Phil Heath’s first love was basketball. Before he was a 7-time Mr. Olympia, Heath was a high school b-ball starter on a state title-winning team and a full-scholarship shooting guard on a division 1 college team. We look back at Phil Heath’s basketball years and how they fueled his legendary bodybuilding career.


Rainier Beach High School in southeastern Seattle, Washington, has been a basketball powerhouse for more than three decades. Their teams won the 3A state championship nine times from 1988 to 2016, and produced NBA stars Doug Christie, Nate Robinson, and Jamal Crawford. When 6’5” co-captain Crawford led the Rainier Beach Vikings over the Olympia Bears for the Washington state title in March 1998 in the Kingdome (where the NBA’s Supersonics played), the other starting guard was, as the announcer said: “a 5’10” senior, number 22, Philip Heath.” He weighed 155 muscular pounds.

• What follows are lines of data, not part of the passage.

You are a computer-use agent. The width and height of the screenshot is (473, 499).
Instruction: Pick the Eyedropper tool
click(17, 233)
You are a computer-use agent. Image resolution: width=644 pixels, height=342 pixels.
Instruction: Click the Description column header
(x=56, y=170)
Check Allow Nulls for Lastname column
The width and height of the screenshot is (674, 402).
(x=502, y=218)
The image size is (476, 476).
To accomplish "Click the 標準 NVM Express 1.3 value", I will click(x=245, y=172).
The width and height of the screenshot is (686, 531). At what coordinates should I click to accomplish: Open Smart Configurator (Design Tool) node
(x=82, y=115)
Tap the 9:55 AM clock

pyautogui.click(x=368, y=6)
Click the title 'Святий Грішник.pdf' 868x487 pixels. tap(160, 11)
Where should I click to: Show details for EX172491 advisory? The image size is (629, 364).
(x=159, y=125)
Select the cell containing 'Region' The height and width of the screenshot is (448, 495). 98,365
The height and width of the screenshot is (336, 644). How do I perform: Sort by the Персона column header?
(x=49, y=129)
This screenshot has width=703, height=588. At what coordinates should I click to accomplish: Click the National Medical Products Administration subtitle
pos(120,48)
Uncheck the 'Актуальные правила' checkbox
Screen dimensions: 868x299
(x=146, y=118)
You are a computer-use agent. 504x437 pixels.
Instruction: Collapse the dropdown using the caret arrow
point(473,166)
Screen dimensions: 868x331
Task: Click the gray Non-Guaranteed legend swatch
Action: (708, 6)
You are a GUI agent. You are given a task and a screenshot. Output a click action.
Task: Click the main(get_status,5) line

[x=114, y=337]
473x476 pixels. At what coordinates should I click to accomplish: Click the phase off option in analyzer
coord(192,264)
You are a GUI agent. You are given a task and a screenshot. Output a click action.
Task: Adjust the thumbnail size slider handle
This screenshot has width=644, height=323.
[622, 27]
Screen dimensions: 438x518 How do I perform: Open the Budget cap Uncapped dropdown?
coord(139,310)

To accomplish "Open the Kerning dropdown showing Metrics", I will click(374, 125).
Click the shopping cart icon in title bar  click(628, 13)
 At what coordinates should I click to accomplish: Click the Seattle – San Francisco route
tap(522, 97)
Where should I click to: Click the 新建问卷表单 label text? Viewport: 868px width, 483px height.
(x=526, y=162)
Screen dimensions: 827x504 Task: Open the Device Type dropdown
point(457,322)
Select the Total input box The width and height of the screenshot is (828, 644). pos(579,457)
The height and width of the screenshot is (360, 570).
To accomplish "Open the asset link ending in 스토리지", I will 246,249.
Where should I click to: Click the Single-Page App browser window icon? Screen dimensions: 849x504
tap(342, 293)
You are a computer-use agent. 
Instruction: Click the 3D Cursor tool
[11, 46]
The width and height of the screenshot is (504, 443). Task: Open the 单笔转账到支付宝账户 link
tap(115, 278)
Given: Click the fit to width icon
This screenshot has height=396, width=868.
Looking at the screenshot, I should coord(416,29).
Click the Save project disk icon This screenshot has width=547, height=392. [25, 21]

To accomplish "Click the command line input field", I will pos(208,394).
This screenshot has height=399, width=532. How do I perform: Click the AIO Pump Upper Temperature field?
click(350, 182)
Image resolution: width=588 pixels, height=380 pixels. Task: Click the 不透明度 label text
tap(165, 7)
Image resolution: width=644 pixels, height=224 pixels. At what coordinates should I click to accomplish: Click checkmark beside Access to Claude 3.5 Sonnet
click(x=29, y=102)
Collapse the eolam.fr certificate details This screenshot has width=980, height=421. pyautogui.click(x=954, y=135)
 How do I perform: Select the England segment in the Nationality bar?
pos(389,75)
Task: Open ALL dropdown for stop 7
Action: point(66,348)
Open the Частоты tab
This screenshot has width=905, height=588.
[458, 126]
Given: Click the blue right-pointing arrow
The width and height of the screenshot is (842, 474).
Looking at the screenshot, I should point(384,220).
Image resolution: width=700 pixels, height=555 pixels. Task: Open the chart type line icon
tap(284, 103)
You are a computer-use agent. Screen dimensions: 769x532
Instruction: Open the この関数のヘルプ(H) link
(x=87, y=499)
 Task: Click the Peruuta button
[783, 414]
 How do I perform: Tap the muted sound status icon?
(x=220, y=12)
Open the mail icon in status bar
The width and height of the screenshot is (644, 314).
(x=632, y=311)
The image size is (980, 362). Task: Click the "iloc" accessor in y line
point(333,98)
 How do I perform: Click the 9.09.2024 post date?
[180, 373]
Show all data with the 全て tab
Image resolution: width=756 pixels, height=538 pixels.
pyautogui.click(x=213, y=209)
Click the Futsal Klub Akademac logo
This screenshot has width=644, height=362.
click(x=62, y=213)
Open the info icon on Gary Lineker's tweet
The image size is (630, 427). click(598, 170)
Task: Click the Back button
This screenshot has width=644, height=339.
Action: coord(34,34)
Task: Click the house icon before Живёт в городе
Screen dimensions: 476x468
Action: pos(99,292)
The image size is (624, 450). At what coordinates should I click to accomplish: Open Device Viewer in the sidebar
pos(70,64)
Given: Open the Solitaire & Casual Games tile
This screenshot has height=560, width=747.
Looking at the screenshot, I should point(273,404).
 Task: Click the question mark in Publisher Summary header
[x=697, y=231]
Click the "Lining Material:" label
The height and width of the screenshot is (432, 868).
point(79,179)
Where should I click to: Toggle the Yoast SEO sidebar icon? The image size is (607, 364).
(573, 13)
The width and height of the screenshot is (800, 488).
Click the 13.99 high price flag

Yes, the guy who helped defeat Olympia in the most important game of his life would later win the Olympia seven times in the most important contests of his life. In grainy, low-res footage from that game, Crawford is seen playing point guard on offense with Heath at shooting guard (the positions reversed on defense). When Heath drains a three from well beyond the arc, the announcer says: “Heath for three. Philip Heath showing range that we have not seen much of in this tournament.”

phil heath basketball
Guard Philip Heath in the Washington state championship game in 1998. / Instagram

In sharing the above photo on Instagram with one from his second Mr. Olympia victory in 2012, Heath wrote: “The first pic shows a kid, full of ambition, desire and passion! He was the kid who could hit the open 3, but loved defense so much that he took a charge leading to 5 stitches over his right eye during the last minutes of the game. He did come back after swapping jerseys due to the blood spewing out, hitting a free throw and grabbed a key rebound to help win. Final score, Rainier Beach 44 and OLYMPIA high school 40!”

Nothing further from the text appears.